→ **THE PROBLEM**:
After finding the line that contains "Openings (37, 2305)" in the entries below, retype it and every following line precisely, the last included.

[Dataset excerpts]
================

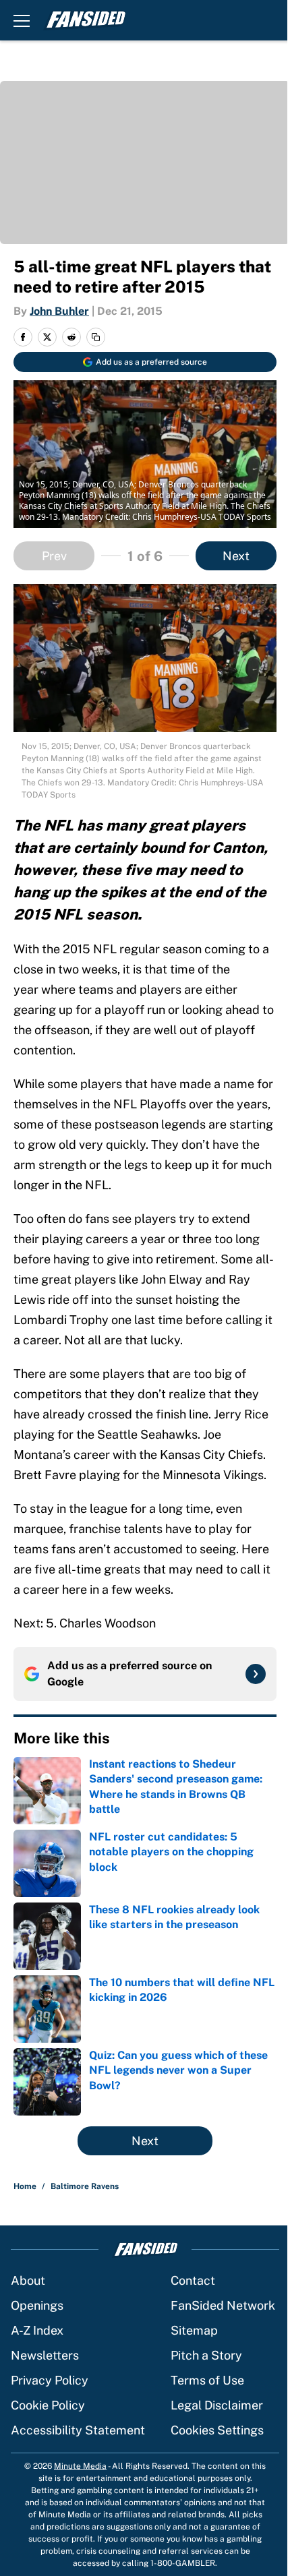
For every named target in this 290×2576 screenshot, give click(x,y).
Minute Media (80, 2466)
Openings (37, 2305)
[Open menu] (21, 20)
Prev (54, 556)
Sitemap (194, 2330)
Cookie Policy (48, 2405)
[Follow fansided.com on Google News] (255, 1674)
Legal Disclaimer (217, 2405)
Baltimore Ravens (85, 2186)
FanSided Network (223, 2305)
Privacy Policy (49, 2380)
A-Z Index (37, 2330)
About (28, 2280)
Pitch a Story (206, 2355)
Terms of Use (207, 2380)
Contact (193, 2280)
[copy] (95, 337)
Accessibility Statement (78, 2430)
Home (24, 2186)
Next (236, 556)
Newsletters (45, 2355)
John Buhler (59, 311)
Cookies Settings (217, 2430)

================

→ **RESULT FOR THIS EXERCISE**:
Openings (37, 2305)
[Open menu] (21, 20)
Prev (54, 556)
Sitemap (194, 2330)
Cookie Policy (48, 2405)
[Follow fansided.com on Google News] (255, 1674)
Legal Disclaimer (217, 2405)
Baltimore Ravens (85, 2186)
FanSided Network (223, 2305)
Privacy Policy (49, 2380)
A-Z Index (37, 2330)
About (28, 2280)
Pitch a Story (206, 2355)
Terms of Use (207, 2380)
Contact (193, 2280)
[copy] (95, 337)
Accessibility Statement (78, 2430)
Home (24, 2186)
Next (236, 556)
Newsletters (45, 2355)
John Buhler (59, 311)
Cookies Settings (217, 2430)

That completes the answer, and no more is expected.